[net.arch] RISC perspective

nathan@orstcs.UUCP (03/01/84)

We've seen a lot lately about RISC architectures, and a
bunch of people down at Berkeley did a chip, and Pyramid
Computers has a box out that they claim far outperforms a Vax.

I would like to make the claim that a RISC with a medium-to-large
instruction cache could be called a "virtual-microcode" machine.
Since on a RISC all the complicated operations are implemented with
a somewhat brain-damaged subroutine call, the subroutines that
implement what would be instructions on another architecture tend
to be in the cache all the time.  This includes the Enter and Exit
operations, loop operations, and the like; esoterica such as long
divides would sit out in main memory until needed.

Does anyone have any objection to this analogy?

	Nathan Myers

jvz@sdcsvax.UUCP (03/04/84)

I don't have any problems with your analogy, but beware that
a machine like that was done by Burroughs Corp... the B1700/B1800
series.  Those machines were microcoded, with an instruction cache
to require only small amounts of expensive memory.

John Van Zandt

nather@utastro.UUCP (Ed Nather) (03/09/84)

<>
	I have advocated "cache-advisor" instructions for RISC's--instructions
	that don't *do* anything, from the programmer's point of view, but which
	inform the cache-manager of highly-probable-to-certain upcoming memory
	events.  This is another trade-off--a loss of code-density with a
	possible net gain in performance.  That need not complicate the
	architecture.  It could, in fact simplify it--if cache-block-
	prefetching were more effective,
	then instructions could be looser and "fatter" (more easily decoded and
	executed) with less worry over the fetching costs.  Possible analogies:
	impurity doping of semiconductors to increase electron mobility, or
	adding minute amounts of certain minerals in steel-making to improve its
	tensile strength.  It's worth some experimentation, I think.
	---
	Michael Turner (ucbvax!ucbesvax.turner)

This sounds like a splendid idea to me.  If the programmer inserts a single
instruction that serves as "advice" to the cache-manager, then the overhead
involved is just 1 fetch-time (plus decoding time, but that's true for any
instruction).  It would act like a "pseudo-op" in an assembler program, to
help manage things but generate no output.  If such advice saves only 1 fetch
it breaks even; everything after that is gravy.  I found that the "sieve"
benchmark could be speeded up a factor of 2 on our Vax by advising the "C"
compiler about what to put into registers.  The "C" compiler is the only one
we have humble enough to accept advice.  I find the thought of a much closer
relationship between compiler and programmer, via direct "advice" where it
can really matter, a marvelous one.  Advising the computer directly  could
be even better!


-- 

                                       Ed Nather
                                       ihnp4!{ut-sally,kpno}!utastro!nather
                                       Astronomy Dept., U. of Texas, Austin

guy@rlgvax.UUCP (Guy Harris) (03/10/84)

This is a spinoff from a comment about speeding up C programs by advising
the C compiler what to put into registers.

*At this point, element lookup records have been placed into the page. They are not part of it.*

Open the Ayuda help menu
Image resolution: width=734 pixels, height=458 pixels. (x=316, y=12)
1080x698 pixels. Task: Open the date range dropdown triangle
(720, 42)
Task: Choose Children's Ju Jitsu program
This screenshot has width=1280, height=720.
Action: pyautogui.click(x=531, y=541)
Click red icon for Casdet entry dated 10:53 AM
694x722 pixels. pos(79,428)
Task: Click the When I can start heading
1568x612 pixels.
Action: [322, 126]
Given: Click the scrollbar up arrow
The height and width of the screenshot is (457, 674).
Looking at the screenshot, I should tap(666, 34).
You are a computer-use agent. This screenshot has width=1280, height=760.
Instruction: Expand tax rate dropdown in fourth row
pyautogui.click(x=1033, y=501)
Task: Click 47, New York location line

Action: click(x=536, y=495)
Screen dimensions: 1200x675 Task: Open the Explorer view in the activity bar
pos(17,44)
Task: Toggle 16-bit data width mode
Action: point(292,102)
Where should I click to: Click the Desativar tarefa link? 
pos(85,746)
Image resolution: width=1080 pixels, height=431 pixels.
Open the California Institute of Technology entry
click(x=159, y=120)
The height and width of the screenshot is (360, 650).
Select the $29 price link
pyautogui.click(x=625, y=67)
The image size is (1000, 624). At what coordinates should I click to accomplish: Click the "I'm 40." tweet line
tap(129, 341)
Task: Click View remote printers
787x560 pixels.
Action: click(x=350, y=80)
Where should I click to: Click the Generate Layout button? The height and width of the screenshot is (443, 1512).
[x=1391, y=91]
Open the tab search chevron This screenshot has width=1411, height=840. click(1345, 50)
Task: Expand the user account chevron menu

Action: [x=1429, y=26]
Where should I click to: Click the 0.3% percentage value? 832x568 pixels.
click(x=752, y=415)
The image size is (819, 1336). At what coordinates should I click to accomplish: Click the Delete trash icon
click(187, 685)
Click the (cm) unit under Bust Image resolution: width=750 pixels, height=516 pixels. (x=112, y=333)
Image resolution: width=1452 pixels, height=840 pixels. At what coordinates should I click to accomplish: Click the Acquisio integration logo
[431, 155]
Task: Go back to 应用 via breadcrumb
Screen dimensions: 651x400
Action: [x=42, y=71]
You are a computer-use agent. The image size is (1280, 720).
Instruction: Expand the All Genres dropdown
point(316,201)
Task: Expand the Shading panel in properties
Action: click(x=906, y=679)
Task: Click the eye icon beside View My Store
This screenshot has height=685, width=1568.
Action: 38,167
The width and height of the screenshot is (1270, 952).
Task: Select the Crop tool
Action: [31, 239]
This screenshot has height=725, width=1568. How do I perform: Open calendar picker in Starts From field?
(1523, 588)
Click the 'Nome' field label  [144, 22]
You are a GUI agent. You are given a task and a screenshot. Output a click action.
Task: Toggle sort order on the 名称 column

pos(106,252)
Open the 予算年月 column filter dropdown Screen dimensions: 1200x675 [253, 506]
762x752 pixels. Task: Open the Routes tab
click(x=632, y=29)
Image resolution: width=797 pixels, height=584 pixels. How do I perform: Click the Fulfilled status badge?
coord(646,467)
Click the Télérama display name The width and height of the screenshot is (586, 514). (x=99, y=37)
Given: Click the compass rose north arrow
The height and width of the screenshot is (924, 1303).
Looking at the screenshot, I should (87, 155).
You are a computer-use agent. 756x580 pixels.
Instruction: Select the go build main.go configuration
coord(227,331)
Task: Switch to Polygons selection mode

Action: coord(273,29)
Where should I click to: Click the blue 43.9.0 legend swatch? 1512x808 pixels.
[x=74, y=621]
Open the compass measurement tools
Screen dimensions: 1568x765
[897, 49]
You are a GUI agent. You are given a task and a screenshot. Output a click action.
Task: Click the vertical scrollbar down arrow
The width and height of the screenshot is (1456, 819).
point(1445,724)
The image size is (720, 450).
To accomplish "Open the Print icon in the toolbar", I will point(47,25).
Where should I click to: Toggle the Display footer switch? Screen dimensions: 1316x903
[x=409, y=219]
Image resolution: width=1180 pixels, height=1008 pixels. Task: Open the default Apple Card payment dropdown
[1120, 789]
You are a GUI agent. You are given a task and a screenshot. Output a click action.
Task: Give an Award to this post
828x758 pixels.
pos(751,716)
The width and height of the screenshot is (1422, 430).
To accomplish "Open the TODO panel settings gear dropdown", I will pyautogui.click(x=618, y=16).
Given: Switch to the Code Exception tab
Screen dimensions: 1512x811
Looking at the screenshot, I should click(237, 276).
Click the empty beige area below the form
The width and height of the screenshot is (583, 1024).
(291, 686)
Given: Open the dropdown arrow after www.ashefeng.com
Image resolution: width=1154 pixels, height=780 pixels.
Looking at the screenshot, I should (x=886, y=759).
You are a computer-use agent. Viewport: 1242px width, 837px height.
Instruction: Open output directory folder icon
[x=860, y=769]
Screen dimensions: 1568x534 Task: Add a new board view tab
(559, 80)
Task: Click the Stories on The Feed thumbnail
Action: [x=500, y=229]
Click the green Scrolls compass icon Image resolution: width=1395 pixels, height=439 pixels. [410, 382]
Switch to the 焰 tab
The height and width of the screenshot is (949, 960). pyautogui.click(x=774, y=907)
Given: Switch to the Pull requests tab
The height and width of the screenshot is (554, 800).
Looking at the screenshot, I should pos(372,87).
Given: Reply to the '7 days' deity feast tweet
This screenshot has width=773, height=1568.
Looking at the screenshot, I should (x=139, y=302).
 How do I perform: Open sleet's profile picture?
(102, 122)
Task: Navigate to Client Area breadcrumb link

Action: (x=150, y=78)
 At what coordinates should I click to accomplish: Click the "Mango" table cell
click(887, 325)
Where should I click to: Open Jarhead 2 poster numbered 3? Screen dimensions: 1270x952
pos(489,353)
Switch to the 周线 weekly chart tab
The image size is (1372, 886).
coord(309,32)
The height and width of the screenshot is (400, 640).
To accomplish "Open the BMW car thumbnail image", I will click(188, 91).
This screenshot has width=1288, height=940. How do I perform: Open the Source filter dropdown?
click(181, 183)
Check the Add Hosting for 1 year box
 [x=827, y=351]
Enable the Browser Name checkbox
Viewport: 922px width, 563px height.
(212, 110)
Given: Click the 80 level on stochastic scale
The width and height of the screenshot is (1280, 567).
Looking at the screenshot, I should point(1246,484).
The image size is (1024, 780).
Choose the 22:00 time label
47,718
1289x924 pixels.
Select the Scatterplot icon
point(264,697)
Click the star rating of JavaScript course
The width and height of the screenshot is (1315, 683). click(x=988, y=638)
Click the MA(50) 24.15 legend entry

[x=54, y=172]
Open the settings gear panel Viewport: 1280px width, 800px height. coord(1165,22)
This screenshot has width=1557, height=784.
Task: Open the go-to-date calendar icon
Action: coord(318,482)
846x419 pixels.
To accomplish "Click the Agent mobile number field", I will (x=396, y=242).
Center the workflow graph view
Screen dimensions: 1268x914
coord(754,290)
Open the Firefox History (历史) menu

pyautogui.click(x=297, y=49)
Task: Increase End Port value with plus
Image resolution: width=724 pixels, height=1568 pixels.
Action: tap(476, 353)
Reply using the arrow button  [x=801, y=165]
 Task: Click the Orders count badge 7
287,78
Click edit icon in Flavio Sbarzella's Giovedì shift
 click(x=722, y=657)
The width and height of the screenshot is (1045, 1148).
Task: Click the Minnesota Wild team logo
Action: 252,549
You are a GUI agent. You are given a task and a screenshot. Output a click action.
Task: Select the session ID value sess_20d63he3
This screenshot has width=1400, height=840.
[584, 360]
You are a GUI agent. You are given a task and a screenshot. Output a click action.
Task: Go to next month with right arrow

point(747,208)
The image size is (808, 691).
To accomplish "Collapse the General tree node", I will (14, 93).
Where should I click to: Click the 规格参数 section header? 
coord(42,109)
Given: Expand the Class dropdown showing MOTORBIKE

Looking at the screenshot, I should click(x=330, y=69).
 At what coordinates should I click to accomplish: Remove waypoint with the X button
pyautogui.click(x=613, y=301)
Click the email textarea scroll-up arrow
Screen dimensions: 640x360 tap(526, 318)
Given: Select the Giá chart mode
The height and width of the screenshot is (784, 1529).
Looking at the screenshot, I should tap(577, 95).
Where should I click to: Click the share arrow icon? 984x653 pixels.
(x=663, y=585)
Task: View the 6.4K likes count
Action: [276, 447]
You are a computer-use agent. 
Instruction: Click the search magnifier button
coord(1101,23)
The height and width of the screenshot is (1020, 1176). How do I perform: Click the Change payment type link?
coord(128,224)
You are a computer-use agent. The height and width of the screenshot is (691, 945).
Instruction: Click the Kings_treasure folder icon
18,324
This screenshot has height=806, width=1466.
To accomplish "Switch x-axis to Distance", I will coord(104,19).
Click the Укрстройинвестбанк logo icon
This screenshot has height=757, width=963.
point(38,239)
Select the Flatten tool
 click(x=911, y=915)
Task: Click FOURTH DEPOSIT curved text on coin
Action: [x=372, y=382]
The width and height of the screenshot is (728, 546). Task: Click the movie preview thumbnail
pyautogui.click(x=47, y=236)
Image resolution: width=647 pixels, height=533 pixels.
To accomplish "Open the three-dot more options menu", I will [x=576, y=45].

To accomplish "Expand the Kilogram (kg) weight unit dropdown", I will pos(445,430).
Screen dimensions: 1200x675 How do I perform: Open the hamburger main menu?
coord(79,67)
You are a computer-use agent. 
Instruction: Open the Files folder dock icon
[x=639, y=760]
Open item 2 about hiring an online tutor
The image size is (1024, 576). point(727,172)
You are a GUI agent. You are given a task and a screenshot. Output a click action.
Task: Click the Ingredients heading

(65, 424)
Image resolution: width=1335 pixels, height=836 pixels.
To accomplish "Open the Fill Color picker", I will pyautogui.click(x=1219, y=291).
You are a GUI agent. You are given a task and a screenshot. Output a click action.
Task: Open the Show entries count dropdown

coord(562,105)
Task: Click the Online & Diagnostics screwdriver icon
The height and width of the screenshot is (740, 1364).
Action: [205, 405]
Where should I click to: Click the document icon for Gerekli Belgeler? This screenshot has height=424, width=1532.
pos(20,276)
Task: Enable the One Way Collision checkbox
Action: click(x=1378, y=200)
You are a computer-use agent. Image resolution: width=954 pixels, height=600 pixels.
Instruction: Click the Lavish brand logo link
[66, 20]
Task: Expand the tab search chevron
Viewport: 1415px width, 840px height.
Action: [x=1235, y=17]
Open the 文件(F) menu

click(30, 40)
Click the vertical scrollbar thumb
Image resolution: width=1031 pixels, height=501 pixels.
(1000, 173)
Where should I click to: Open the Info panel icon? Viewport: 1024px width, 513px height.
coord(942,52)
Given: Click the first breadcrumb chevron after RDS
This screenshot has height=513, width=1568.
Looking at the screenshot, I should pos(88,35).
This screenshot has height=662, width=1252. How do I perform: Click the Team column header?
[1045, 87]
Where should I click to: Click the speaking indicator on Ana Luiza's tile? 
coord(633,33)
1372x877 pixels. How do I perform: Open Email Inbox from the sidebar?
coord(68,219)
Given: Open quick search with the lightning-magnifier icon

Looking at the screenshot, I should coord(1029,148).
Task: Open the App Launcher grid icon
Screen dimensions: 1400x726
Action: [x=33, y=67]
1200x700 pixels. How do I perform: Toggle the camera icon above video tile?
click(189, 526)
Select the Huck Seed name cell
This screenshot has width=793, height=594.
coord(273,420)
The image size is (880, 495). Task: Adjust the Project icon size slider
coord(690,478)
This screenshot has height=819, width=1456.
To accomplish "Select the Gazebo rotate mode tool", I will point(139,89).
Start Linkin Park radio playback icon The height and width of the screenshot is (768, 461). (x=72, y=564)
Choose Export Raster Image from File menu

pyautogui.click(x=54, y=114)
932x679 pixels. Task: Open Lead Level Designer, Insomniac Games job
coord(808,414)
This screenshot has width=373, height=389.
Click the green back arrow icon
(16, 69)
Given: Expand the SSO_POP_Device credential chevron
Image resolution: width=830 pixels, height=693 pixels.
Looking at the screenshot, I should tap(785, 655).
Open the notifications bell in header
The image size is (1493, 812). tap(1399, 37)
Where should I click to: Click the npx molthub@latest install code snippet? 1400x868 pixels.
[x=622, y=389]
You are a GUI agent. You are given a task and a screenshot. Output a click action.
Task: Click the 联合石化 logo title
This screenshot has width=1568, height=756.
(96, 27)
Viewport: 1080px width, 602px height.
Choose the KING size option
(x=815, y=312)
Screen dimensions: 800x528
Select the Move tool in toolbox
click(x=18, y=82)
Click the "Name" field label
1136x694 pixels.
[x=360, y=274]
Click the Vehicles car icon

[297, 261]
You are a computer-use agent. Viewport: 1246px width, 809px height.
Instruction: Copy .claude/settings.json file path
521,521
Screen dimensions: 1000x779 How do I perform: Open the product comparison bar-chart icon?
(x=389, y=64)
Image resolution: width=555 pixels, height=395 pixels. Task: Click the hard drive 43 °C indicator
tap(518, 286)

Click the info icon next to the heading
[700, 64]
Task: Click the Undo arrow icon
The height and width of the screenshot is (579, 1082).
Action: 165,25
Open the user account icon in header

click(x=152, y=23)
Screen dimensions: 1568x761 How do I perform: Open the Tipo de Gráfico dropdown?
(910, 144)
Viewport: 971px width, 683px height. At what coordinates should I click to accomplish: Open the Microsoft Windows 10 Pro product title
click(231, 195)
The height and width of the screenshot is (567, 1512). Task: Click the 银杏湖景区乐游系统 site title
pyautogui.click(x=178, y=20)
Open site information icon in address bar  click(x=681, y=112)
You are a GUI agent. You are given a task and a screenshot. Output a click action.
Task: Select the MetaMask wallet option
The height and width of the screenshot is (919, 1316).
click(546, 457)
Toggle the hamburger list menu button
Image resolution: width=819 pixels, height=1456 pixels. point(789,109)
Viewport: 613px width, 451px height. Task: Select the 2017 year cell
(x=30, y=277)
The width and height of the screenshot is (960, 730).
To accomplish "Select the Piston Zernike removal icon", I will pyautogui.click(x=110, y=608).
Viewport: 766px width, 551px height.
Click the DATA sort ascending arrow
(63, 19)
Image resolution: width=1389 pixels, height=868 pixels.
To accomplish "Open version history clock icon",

The idea is good, but there's one problem with its current implementation;
there's no way to make those hints truly "machine-independent".  The problem
is that you want to use all the registers you can (actually, there's even
a tradeoff here; you get extra performance from instructions referencing
registers, but you do have to save and restore those registers, and if you
have complicated expressions you may run out of scratch registers and be
forced to use temporaries in memory), but "all the registers you can" is
machine-dependent.  On the PDP-11, "all the registers you can" in the Ritchie
and Johnson compilers is 3; on the VAX-11, it's 6, and on the M68000, it's
(at least on our compiler) 6 registers not containing pointers and four
registers containing pointers.  Just declaring everything you can to be
"register" wins only if 1) there are enough registers to satisfy your requests
or 2) the variables that will cause the greatest improvement when put in
registers are assigned to registers first, and the less important ones cause
the compiler to ignore the "register" declaration.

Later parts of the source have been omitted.